Pixel coordinate grounding data
┄┄┄┄┄┄┄┄┄┄┄┄┄┄┄┄┄┄┄┄

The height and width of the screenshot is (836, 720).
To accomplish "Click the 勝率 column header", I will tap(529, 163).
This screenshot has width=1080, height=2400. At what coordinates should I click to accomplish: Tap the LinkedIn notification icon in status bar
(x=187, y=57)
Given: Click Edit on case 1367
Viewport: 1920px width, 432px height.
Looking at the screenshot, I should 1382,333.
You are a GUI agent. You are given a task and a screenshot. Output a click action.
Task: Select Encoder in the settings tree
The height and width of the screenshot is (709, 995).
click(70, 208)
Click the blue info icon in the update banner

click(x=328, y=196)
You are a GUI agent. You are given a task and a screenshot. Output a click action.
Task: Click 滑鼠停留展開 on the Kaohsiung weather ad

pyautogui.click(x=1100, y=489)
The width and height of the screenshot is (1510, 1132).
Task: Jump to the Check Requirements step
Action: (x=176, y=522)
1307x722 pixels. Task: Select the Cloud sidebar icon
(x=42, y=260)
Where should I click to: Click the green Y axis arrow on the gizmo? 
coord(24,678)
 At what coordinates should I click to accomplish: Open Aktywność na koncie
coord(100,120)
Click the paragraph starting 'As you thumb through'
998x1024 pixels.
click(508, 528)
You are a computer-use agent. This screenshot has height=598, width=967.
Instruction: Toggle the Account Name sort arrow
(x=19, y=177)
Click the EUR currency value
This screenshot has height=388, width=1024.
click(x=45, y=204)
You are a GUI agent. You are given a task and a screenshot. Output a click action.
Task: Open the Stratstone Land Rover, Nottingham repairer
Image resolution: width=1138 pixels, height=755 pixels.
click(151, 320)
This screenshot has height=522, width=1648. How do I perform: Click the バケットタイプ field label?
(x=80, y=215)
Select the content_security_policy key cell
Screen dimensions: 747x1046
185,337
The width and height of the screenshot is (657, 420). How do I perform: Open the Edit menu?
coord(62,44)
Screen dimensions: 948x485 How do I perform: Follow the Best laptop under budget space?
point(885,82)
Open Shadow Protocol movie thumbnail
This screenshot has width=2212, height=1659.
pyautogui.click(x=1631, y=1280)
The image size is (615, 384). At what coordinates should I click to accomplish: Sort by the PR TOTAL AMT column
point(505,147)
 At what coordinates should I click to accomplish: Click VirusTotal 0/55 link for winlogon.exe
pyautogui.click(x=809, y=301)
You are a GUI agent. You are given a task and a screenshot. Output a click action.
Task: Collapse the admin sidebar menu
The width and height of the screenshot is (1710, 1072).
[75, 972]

┄┄┄┄┄┄┄┄┄┄┄┄┄┄┄┄┄┄┄┄

Nothing in the data should be left out when you retype it exactly.

• Problem solution
The height and width of the screenshot is (836, 720).
To accomplish "Click the 勝率 column header", I will tap(529, 163).
This screenshot has width=1080, height=2400. At what coordinates should I click to accomplish: Tap the LinkedIn notification icon in status bar
(x=187, y=57)
Given: Click Edit on case 1367
Viewport: 1920px width, 432px height.
Looking at the screenshot, I should 1382,333.
You are a GUI agent. You are given a task and a screenshot. Output a click action.
Task: Select Encoder in the settings tree
The height and width of the screenshot is (709, 995).
click(70, 208)
Click the blue info icon in the update banner

click(x=328, y=196)
You are a GUI agent. You are given a task and a screenshot. Output a click action.
Task: Click 滑鼠停留展開 on the Kaohsiung weather ad

pyautogui.click(x=1100, y=489)
The width and height of the screenshot is (1510, 1132).
Task: Jump to the Check Requirements step
Action: (x=176, y=522)
1307x722 pixels. Task: Select the Cloud sidebar icon
(x=42, y=260)
Where should I click to: Click the green Y axis arrow on the gizmo? 
coord(24,678)
 At what coordinates should I click to accomplish: Open Aktywność na koncie
coord(100,120)
Click the paragraph starting 'As you thumb through'
998x1024 pixels.
click(508, 528)
You are a computer-use agent. This screenshot has height=598, width=967.
Instruction: Toggle the Account Name sort arrow
(x=19, y=177)
Click the EUR currency value
This screenshot has height=388, width=1024.
click(x=45, y=204)
You are a GUI agent. You are given a task and a screenshot. Output a click action.
Task: Open the Stratstone Land Rover, Nottingham repairer
Image resolution: width=1138 pixels, height=755 pixels.
click(151, 320)
This screenshot has height=522, width=1648. How do I perform: Click the バケットタイプ field label?
(x=80, y=215)
Select the content_security_policy key cell
Screen dimensions: 747x1046
185,337
The width and height of the screenshot is (657, 420). How do I perform: Open the Edit menu?
coord(62,44)
Screen dimensions: 948x485 How do I perform: Follow the Best laptop under budget space?
point(885,82)
Open Shadow Protocol movie thumbnail
This screenshot has width=2212, height=1659.
pyautogui.click(x=1631, y=1280)
The image size is (615, 384). At what coordinates should I click to accomplish: Sort by the PR TOTAL AMT column
point(505,147)
 At what coordinates should I click to accomplish: Click VirusTotal 0/55 link for winlogon.exe
pyautogui.click(x=809, y=301)
You are a GUI agent. You are given a task and a screenshot. Output a click action.
Task: Collapse the admin sidebar menu
The width and height of the screenshot is (1710, 1072).
[75, 972]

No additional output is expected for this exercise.